The default ingress controller that comes with k3s is Traefik, and boy is that a powerful piece of technology. Conveniently, k3s already has some default config for traefik set up from the get-go (eg listen on port 80, all the custom Kubernetes resources (CRDs), and so on).

Setting up routing is as simple as defining an IngressRoute manifest per host you want to route. For example, here's the manifest for routing grafana.good.vibes to the grafana service:

apiVersion: traefik.containo.us/v1alpha1
kind: IngressRoute
metadata:
  name: grafana-ing
  namespace: prometheus
spec:
  entryPoints:
    - web  # port 80
  routes:
    - match: Host(`grafana.good.vibes`)
      kind: Rule
      services:
        - kind: Service
          name: prometheus-stack-grafana
          port: 80

The service prometheus-stack-grafana is automatically created when you deploy the kube-prometheus-stack helm chart. But that service name can be literally any k8s service you want.
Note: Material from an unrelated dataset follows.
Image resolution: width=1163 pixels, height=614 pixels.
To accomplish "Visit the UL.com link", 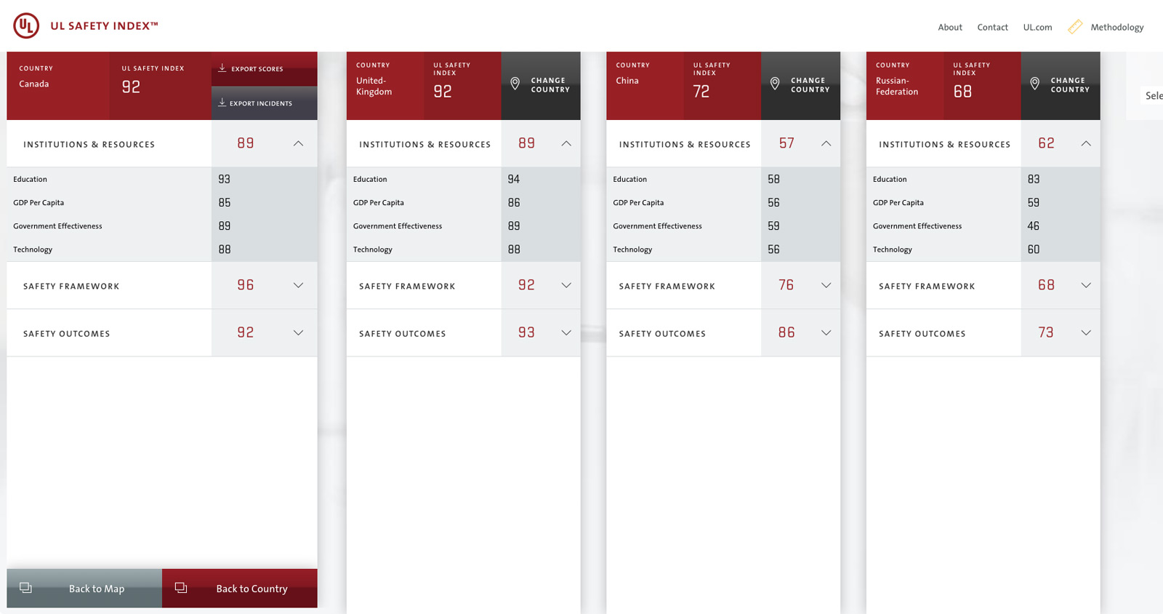I will 1037,28.
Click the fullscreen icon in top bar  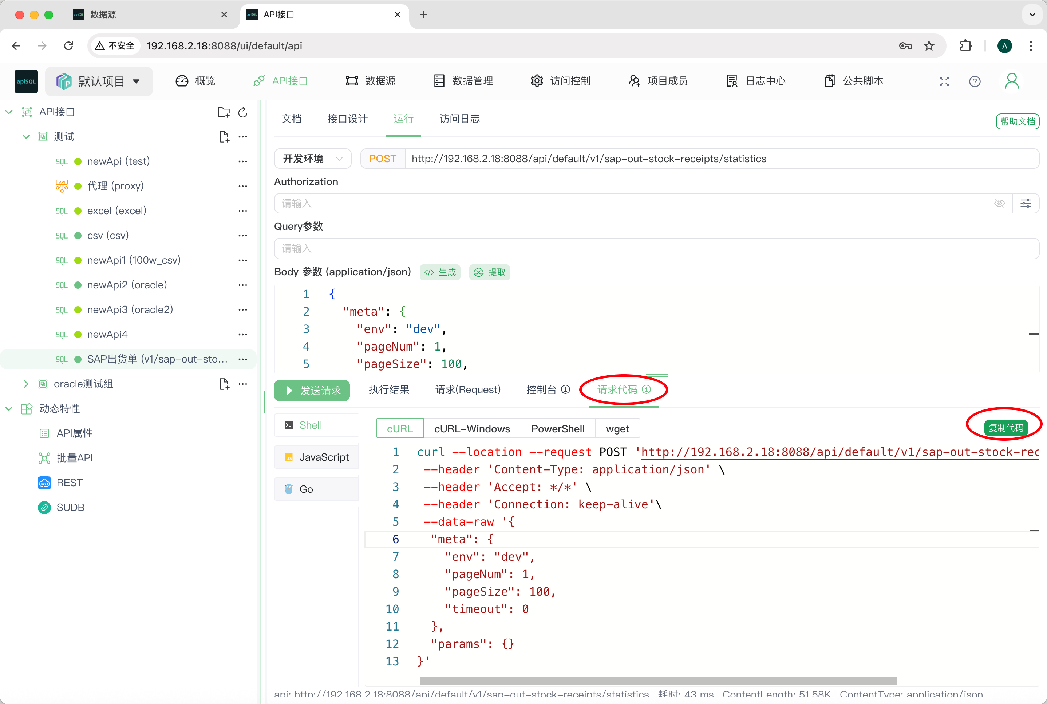(x=944, y=81)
And that really is it as far as routing goes. Just throw down as many IngressRoutes as you want and traefik will take care of routing inbound traffic to the right service.

SSL certs

Of all the sysadmin I did to get my intranet up and running, HTTPS was by far the hardest part to set up. However, after having figured it out I'm incredibly grateful for the learnings that came from it, and proud of myself for getting this complex infrastructure scenario working. But enough babble, let's get to it:

Let's go over the easy part first: public HTTPS with Let's Encrypt. If you don't know, LE is an awesome nonprofit organisation that provides free SSL certificates to pretty much any webserver that requests it. According to their website, they secure over 300 million sites. Configuring Traefik to request certs from LE is pretty easy. Here's a simplified version of my traefik config (note that it's in a manifest because that's the way k3s recommends you configure traefik):

# /var/lib/rancher/k3s/server/manifests/traefik-config.yaml
apiVersion: helm.cattle.io/v1
kind: HelmChartConfig
metadata:
  name: traefik
  namespace: kube-system
spec:
  valuesContent: |-
    certResolvers:
      letsencrypt-staging:
        email: me@example.org
        storage: /data/acme-letsencrypt-staging.json
        caserver: "https://acme-staging-v02.api.letsencrypt.org/directory"
        tlschallenge: true
    logs:
      general:
        level: "DEBUG"
    ports:
      web:
        redirectTo: websecure

What's going on here?

I've configured a certificate resolver called letsencrypt-staging, which uses LE's staging (aka preprod) environment to fetch certs. The certs retrieved from this endpoint are not signed by the normal LE root Certificate Authority, but instead by a staging CA called Pretend Pear X1. If you install that CA onto your PC your browser won't complain about the staging cert being insecure.
- I strongly recommend you use LE's staging environment while setting up Traefik. I originally went straight to their production environment and quickly got banned for requesting too many certs. While I was setting up my intranet CA (coming up next) I had to restart traefik a lot, and also had to clear the certificate data to force traefik to request new certs. Turns out LE doesn't like so many cert requests, and now for the next few months I have to serve Pretend Pear certs on some of my public websites ????.
The tlschallenge is the easiest one to set up for both the intra- and internet use cases. You can read up on it here, but basically LE goes and chats to traefik on port 443 using a custom protocol called TLS-APLN-01. Traefik knows how to interpret this protocol and respond to the challenge, effectively confirming that it is the requestor of the cert and host of the target domain.
I recommend setting the log level to DEBUG - it helps a lot with figuring out this cert stuff.
The redirectTo thing is just a shorthand way of telling Traefik to respond to all port 80 requests with a 308 redirect to the same URL but with https as the scheme. This lets clients connect to port 80 and immediately get upgraded to an HTTPS connection. web and websecure are predefined entrypoints equivalent to port 80 and 443 respectively.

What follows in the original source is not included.